Common Pitfalls and Edge Cases
Handling Malformed Headers
If your incoming CSV files have inconsistent or missing headers, mapping by key (e.g., record.company_name) will result in null values. You can protect against this by reading the CSV as an array of arrays and utilizing index-based mapping.
To do this, modify the reader properties in the DWL script:
input records application/csv header=false
Then reference columns by index: record[0], record[1].
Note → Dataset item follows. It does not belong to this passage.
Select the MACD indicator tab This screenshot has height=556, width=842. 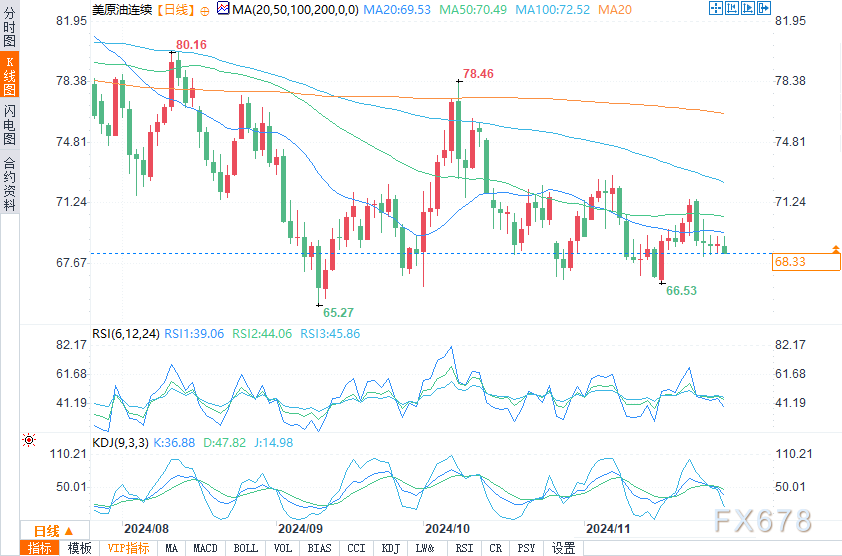pyautogui.click(x=205, y=548)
DataWeave Execution Limits
While DataWeave in Apex shields you from standard Apex CPU and heap limits during the transformation, it introduces its own governor limits. As of the GA release, a DataWeave execution is bound by a maximum CPU time allocation dedicated strictly to the DW runtime. Extremely large payloads (e.g., a 10MB CSV) should still be handled asynchronously (via Batch Apex or Queueables) where the heap limit is expanded to 12MB and the CPU limits are more forgiving.
Mapping Directly to SObjects
If your goal is to bypass JSON entirely and insert records, DataWeave can output directly to application/apex.
%dw 2.0
input records application/csv
output application/apex
---
records map (record) -> {
Name: record.company_name,
Industry: record.industry
} as Object {class: "Account"}
When retrieving the result in Apex, you cast the output directly to a list of SObjects:
List<Account> accountsToInsert = (List<Account>) dwResult.getValue();
This is the absolute most performant method for processing Salesforce large data volume imports natively on the platform.
Conclusion
Replacing legacy string parsing methods with DataWeave in Apex modernizes data integration architectures on the Salesforce platform. By delegating complex CSV parsing and JSON generation to an engine designed explicitly for data transformation, developers ensure their applications remain scalable, strictly within governor limits, and resilient against edge-case data formats.